From: Mark Millard <marklmi_at_yahoo.com>
Date: Thu, 03 Feb 2022 00:18:07 UTC
On 2022-Feb-2, at 14:32, bob prohaska <fbsd@www.zefox.net> wrote:

> The latest Pi3 single-user -j1 buildworld stopped with clang error 139.
> Running the .sh and .cpp files produced an error. The .sh was
> re-run under lldb and backtraced.

I'll see if I can find any interesting information based on
the "fault address: 0x5" and source code related to the
backtrace reporting .

> The output is at
> http://www.zefox.net/~fbsd/rpi3/clang_trouble/20220202/lldb_session
> along with the buildworld log and related files in the same directory.

Your 20220202/readme reports:

QUOTE
The first attempt to run  lldb-gtest-all-fe760c.sh  finished with exit
code zero.  A subsequent try produced the expected output reported
here in lldb_session.
END QUOTE

(You had also reported (off list) a recent prior failure where the
.sh/.cpp pair did not repeat the failure when you tired it.)

Well:

http://www.zefox.net/~fbsd/rpi3/clang_trouble/20220202/gtest-all-fe760c.o

seems to be a possibly valid compile result to go along with the
run (under lldb) that finished normally (exit code zero).

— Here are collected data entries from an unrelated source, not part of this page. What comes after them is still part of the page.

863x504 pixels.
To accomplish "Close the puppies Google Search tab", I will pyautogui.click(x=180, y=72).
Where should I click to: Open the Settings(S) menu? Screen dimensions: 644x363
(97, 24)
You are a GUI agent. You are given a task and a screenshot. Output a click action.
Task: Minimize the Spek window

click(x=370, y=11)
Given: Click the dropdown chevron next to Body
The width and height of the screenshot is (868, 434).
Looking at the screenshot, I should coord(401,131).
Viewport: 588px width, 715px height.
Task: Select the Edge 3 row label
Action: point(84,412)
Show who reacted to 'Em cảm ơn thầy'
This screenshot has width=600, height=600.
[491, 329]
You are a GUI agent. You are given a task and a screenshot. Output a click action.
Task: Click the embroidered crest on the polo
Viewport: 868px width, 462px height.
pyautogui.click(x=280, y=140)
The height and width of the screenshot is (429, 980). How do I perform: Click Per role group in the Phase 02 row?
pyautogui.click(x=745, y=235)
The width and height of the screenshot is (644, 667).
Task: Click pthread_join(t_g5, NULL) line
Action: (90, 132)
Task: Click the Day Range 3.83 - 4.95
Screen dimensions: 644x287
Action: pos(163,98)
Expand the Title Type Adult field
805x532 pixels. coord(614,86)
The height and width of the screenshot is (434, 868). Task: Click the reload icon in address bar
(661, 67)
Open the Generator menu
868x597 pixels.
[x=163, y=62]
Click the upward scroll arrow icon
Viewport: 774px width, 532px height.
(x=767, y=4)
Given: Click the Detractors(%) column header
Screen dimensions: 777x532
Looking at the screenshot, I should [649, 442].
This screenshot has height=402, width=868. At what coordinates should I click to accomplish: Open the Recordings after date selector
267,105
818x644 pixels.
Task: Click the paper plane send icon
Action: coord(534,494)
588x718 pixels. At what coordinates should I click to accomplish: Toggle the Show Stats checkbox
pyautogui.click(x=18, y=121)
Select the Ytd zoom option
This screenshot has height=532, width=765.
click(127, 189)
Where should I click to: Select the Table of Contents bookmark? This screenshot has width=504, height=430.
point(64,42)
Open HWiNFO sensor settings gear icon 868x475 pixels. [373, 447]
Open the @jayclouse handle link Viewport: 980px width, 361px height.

I can not see the dates/times on the files over the web interface.
Can you report the output of something like a

# ls -Tla

that lists the dates from the original *gtest-all* files (if they
have been preserved in some copies some place)? As stands I'm
making guesses based on not knowing the time order of the files.

> Hopefully it sheds a glimmer of light.

We will see if I notice anything intersting looking at
source code related to the frames of the backtrace for
the lldb based failure reporting.

The variable results for the (lldb) .sh/.cpp runs for the
same file pair suggests possibilities like race conditions,
use of uninitialized memory, use of deallocated-and-reused
memory (now in-use for something else), flaky hardware.

(That failure only sometimes happened with the .sh/cpp
pair means that no processing of include files was involved:
the .cpp of the pair is self contained.)

I'll note that the buildworld.log 's :

1.      /usr/obj/usr/src/arm64.aarch64/tmp/usr/include/private/gtest/internal/gtest-type-util.h:899:21: current parser token '{'
2.      /usr/obj/usr/src/arm64.aarch64/tmp/usr/include/private/gtest/internal/gtest-type-util.h:58:1: parsing namespace 'testing'

is the exact same places in the original source code
as was reported in other such logs for failures while
processing gtest-all.cc .

> Not sure what to try next. It is possible to build kernel-toolchain and
> new kernels,

kernel-toolchain builds a subset of the toolchain that
buildworld builds. I'm unsure if the buildworld
completed building what kernel-toolchain builds or not.

> if that might be useful.

For now, I need to explore source code.

> At present the machine reports
> bob@pelorus:/usr/src % uname -apKU
> FreeBSD pelorus.zefox.org 13.0-STABLE FreeBSD 13.0-STABLE #0 stable/13-n249120-dee0854a009: Sat Jan 22 23:32:23 PST 2022     bob@pelorus.zefox.org:/usr/obj/usr/src/arm64.aarch64/sys/GENERIC  arm64 aarch64 1300525 1300523

Thanks for the reference to stable/13 's dee0854a009 .

(This was still the "boot -s" single user context for
the testing. Note is for anyone reading this.)

FYI: the variable result makes the corrupted-block
hypothesis less likely. You have seen the failure via
the original files and via the .cpp of the .sh/.cpp
pair. You appear to have had a successful build
with the .cpp pair --and an unsuccessful one. Also
no stage under lldb reported illegal instructions or
the like.

===
Mark Millard
marklmi at yahoo.com